For subject-level analyses, we adopted our pre-established approach[34] and determined subject-level epicenters as 20% of ROIs with highest tau-PET binding (see Fig. 5H, I for tau epicenter probability maps in PSP-RS and CBS). The remaining non-epicenter ROIs were grouped for each subject into 4 quartiles, based on the connectivity strength to the epicenter (i.e., ROIs grouped in Q1 show highest connected to the tau epicenter, vs. ROIs grouped in Q4 show weakest connectivity to tau epicenters). Note that Q1–Q4 ROIs were determined separately for subcortical and cortical regions. Mean 18-F-PI-2620 PET binding was assessed for each subjects’ subcortical/cortical Q1–Q4 ROIs.
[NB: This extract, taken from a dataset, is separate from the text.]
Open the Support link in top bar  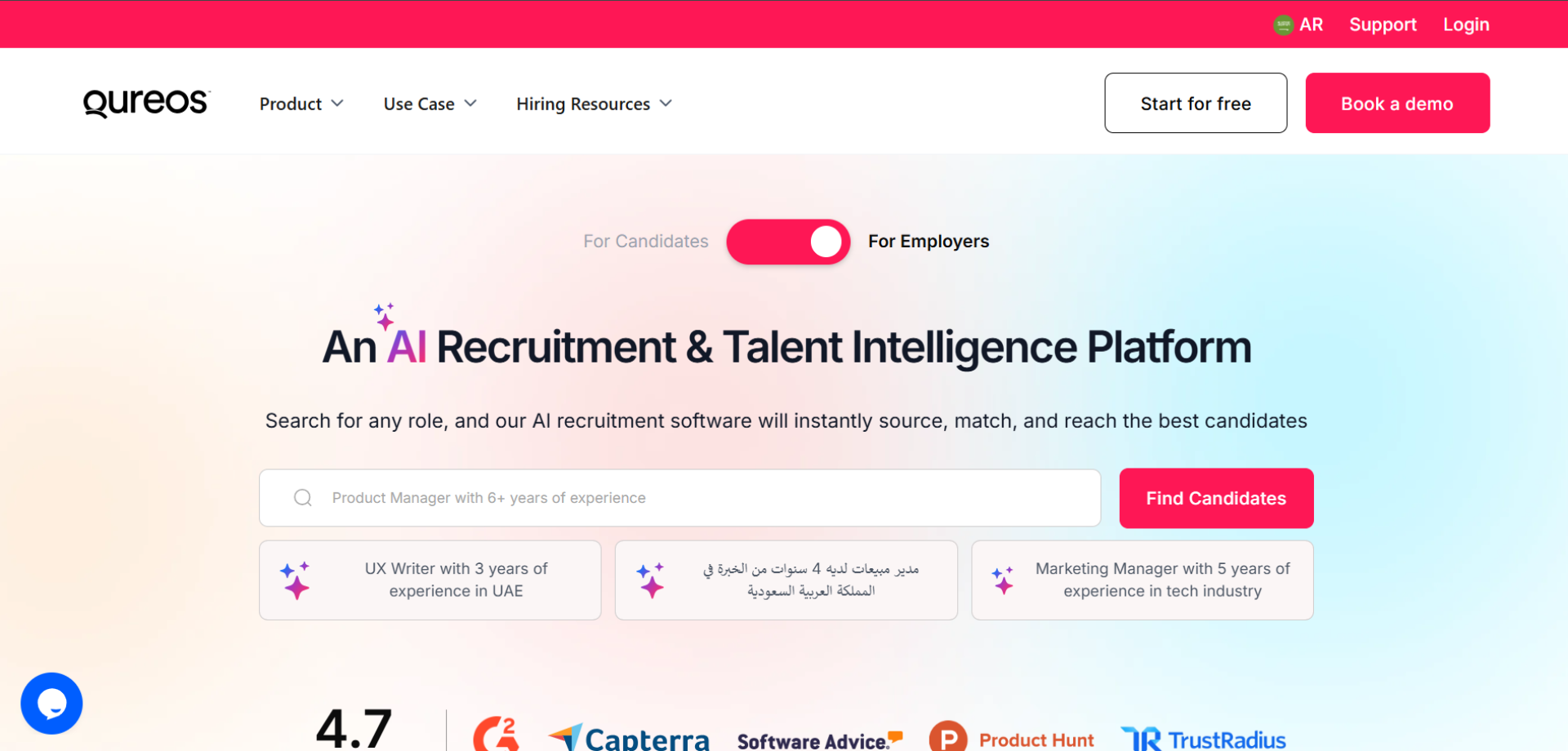[x=1383, y=24]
Using linear mixed models, we then tested the association between connectivity strength (i.e., Q1–Q4) and subcortical or cortical 18-F-PI-2620 PET binding in Q1–Q4 ROIs, controlling for age, sex, study site, mean Euclidean distance to the epicenter as well as random intercept. In an exploratory analysis in the CBS group, we repeated this subject-level analysis while adding an additional main effect for global 18F-Flutemetamol amyloid-PET levels stratified at the median, to determine whether subthreshold levels of Aβ were associated with increased subcortical to cortical tau spread. Altering the definition of epicenters (i.e., 10, 15, 20%, 25, or 30 of ROIs with highest 18-F-PI-2620 PET binding) did not change the result pattern. All analyses were computed using R statistical software (r-project.org).